El desgaste natural es difícilmente reversible, pero mecanismos coordinados de seguridad efectivos podrían reducir el riesgo que sufren la fauna y la flora local por los perjuicios derivados de la extracción, almacenamiento o transporte de los recursos. Desastres como el de Exxon Valdez en 1989 cerca de Alaska con el vertido de 41 millones de litros de crudo al mar, que afectaron a cerca de 26.000 km2 de mar y sigue teniendo consecuencias, provocaron la muerte de cientos de miles de aves y mamíferos marinos.
La rápida transformación del ecosistema trae consigo la pérdida de la orientación de muchas especies de aves, lo que da lugar a migraciones desviadas y pausadas. La conservación medioambiental no es solo vital para la preservación de la flora y la fauna local, sino también para la subsistencia de las comunidades indígenas, casi cuatro millones de personas repartidas por los ocho países árticos, entre las que destacan las comunidades de Estados Unidos y Rusia. La consecuencia primaria del deterioro polar es su desplazamiento, que genera una importante pérdida de sus tradiciones, cultura e idioma y, en definitiva, de su modo de vida único.

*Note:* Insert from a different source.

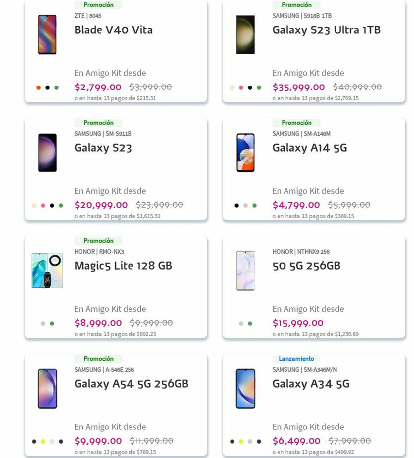Image resolution: width=414 pixels, height=458 pixels.
Task: Open the Galaxy A14 5G phone image
Action: (x=245, y=152)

Durante la Guerra Fría, el norte era la última frontera entre el bloque del este y el bloque occidental, capitaneado por los Estados Unidos. Las ventajas de su propia geografía hacían posibles despliegues militares que se podían ocultar a los radares del enemigo, así como acortar el tiempo de transporte entre un punto y otro del planeta. Para la URSS esto era vital, pues sus propias fronteras hacían que su marina se encontrara ubicada a un lado y otro de lo que era —y aún es la actual Rusia— el país más grande del mundo en extensión. Mientras que entre Múrmansk y Vladivostok había meses de distancia por las rutas convencionales con la posibilidad de bloqueos, por el Ártico solo serían semanas. Los países colindantes al gran bloque de hielo ártico —Canadá, Dinamarca, Estados Unidos, Noruega y URSS— llevaron a cabo campañas de militarización de la región por este motivo y, a pesar de los intentos de cooperación y desmilitarización ya al final de la Guerra Fría, el Ártico sigue siendo tema de disputa. Se trata de un enclave con demasiado valor estratégico.
Para ampliar: “Riesgos, límites y oportunidades de la militarización del Ártico”, Alejandro Márquez en El Orden Mundial, 2016
Hoy en día, en el siglo XXI, la ubicación geográfica y su riqueza geológica no son los únicos componentes que añaden valor al Ártico. Son las posibilidades de ganar espacio en el mercado de las materias primas y garantizar la seguridad energética de los Gobiernos lo que los lleva a invertir cada vez más en maquinaria y técnicas para evitar los obstáculos del terreno.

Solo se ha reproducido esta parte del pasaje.